• [PAGE EXTRACT]:
--- begin ---

Bryan Langston: Really, there’s a couple of things that really map here. And one is that sometimes these attacks that we’ve seen this year, at least point to a couple of things. If I were to categorize them in themes, one is the lack of culture in companies and by culture I mean, top-down directives, top-down messaging that communicates the importance and severity of security and what happens if it’s not taken seriously, that can take a number of different ways to establish a culture. There’s also the theme of training, right? How well are you training general employees, technical employees?

Mirantis has a training organization that trains people around the world really on what the current security technologies are, that are relevant to the cloud-native environment that many of us are engaging in right now. And another one has to do with what we refer to in Mirantis as a secure software supply chain.

And so in light of the White House meeting you’re referring to, one thing that we can do to kind of help support and engage in that conversation is, communicate what our methodology is behind a secure software supply chain. We have security embedded throughout many parts of our product, but it’s not just about what’s embedded in the product, but what our customers are doing at a more holistic level supply chain—factory kind of implementation of their own software development life cycle processes.

So what we mean by this is you have a lot of inputs to what your software supply chain is and how that is secured matters. And in a lot of cases that I see, the security and the engineering organizations within companies really don’t talk to each other, partly because they don’t understand each other.

When security tells engineering or asks engineering to comply with a certain set of control frameworks, engineering doesn’t know what that means. And when just engineering says here’s what I do, security doesn’t know how that maps to what their controls are, right?

So when we engage with our customers around the concept of a secure software supply chain, we basically act as a bridge that enables these two teams to find out what that common language is. And then the context of a secure software supply chain. We can identify where and how the security organization’s requirements fit so that the engineering team knows the right way to implement those things.

--- end ---

• [STORED DATA]:
--- begin ---

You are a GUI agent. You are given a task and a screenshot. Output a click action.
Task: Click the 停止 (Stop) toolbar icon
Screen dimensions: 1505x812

--- end ---

• [TO-DO LIST]:
A - Answer each question using the interview on software security:
(i) What does the Mirantis training organization train people on?
(ii) Which two organizations within companies does the speaker say often do not talk to each other?
(iii) What does Mirantis act as when it engages with customers on a secure software supply chain?
B - Resume the interview on software security after its final sentence.

• [ANSWER SET]:
A -
(i) It trains people on the current security technologies that are relevant to the cloud-native environment.
(ii) The security and engineering organizations, partly because they do not understand each other.
(iii) A bridge that enables the two teams to find a common language.

B -
Swapnil Bhartiya: Can you talk about how STIG and FIPS fit into what Mirantis is offering to security users?

Bryan Langston: There’s a lot of people in the industry that refer to security as an onion, right? It’s got lots of layers. We have a similar analogy to use. And in that analogy, we could say that things like FIPS are at the core, they’re at the center of this onion. That’s kind of an inner layer, if you will, because what FIPS does is it provides secure communications where at our level of implementation of FIPS, right at the container runtime, we’re talking about protecting any operation that has to do with a container action, right? Whether it’s starting up a container, deleting a container, anything that involves a container operation, our FIPS certification covers. And then if you start expanding out and outer layers of this onion, you have things like a STIG, which is more holistic. It has to do with all right, let’s look at the whole implementation of your Cloud solution, what best practices are followed, what processes govern the operation of this environment. And then another layer is, like I said, the secure software supply chain. So, FIPS and STIG are really just a very few pieces to the overall puzzle, which is complex, right? I mean, it’s a complex picture when you add it all up together, but really providing FIPS at the core of our container operations is kind of the heartbeat, right? We support our customers that also have their own FIPS certification to do. And our FIPS certification is just one element of theirs.

Swapnil Bhartiya: Can you just kind of emphasize on the recent announcement that Mirantis has received a new certificate of FIPS 140-2 validation covering the encryption modules for Mirantis Container Runtime, Mirantis Kubernetes Engine and the k0s Kubernetes distribution? What does it mean for customers and users? And also if you can talk about the impact they will have on customers?

Bryan Langston: FIPS 140-2 is really limited to the standard for providing secure communications, right through a set of cryptography libraries. So what we’ve done is compiled into our container runtime, FIPS libraries that provide that secure communication.

So if you’re a customer, that’s building a software stack, you’re going to care that we have FIPS certification because other areas where FIPS will be engaged, could be at the host operating system level, which sometimes we don’t manage; we can manage that but we don’t in all cases for our customers, but FIPS can also be applied at our customer’s application level.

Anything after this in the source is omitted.